*Exercise details:* Repeat the lines from the line with "This screenshot has height=745, width=1280." to the line with "Given: Expand the People keyword group" in the listing below, keeping both end lines and adding nothing.

┌─ Listed records

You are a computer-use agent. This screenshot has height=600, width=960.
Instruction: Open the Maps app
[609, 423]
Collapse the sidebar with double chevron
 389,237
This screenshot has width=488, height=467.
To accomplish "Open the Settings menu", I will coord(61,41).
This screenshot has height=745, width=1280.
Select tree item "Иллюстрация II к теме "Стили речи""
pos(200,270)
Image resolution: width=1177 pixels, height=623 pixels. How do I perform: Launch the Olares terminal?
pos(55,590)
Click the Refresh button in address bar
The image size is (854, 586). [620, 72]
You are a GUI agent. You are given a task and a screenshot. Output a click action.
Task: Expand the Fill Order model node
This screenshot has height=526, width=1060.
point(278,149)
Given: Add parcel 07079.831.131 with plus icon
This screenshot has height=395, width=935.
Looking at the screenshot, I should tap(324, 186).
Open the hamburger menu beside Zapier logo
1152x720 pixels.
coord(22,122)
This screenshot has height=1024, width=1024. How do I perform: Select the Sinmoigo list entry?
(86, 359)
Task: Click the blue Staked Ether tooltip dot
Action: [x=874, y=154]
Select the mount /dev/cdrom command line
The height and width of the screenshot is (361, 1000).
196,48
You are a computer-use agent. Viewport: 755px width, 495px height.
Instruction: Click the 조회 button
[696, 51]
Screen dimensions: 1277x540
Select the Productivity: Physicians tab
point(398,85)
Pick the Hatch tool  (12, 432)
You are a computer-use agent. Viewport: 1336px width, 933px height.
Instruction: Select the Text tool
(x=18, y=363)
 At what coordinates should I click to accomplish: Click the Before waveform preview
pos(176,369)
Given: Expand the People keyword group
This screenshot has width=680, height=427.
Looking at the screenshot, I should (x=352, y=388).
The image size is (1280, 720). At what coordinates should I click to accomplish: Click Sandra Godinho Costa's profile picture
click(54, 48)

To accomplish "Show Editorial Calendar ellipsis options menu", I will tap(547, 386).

└─

*Solution:*
This screenshot has height=745, width=1280.
Select tree item "Иллюстрация II к теме "Стили речи""
pos(200,270)
Image resolution: width=1177 pixels, height=623 pixels. How do I perform: Launch the Olares terminal?
pos(55,590)
Click the Refresh button in address bar
The image size is (854, 586). [620, 72]
You are a GUI agent. You are given a task and a screenshot. Output a click action.
Task: Expand the Fill Order model node
This screenshot has height=526, width=1060.
point(278,149)
Given: Add parcel 07079.831.131 with plus icon
This screenshot has height=395, width=935.
Looking at the screenshot, I should tap(324, 186).
Open the hamburger menu beside Zapier logo
1152x720 pixels.
coord(22,122)
This screenshot has height=1024, width=1024. How do I perform: Select the Sinmoigo list entry?
(86, 359)
Task: Click the blue Staked Ether tooltip dot
Action: [x=874, y=154]
Select the mount /dev/cdrom command line
The height and width of the screenshot is (361, 1000).
196,48
You are a computer-use agent. Viewport: 755px width, 495px height.
Instruction: Click the 조회 button
[696, 51]
Screen dimensions: 1277x540
Select the Productivity: Physicians tab
point(398,85)
Pick the Hatch tool  (12, 432)
You are a computer-use agent. Viewport: 1336px width, 933px height.
Instruction: Select the Text tool
(x=18, y=363)
 At what coordinates should I click to accomplish: Click the Before waveform preview
pos(176,369)
Given: Expand the People keyword group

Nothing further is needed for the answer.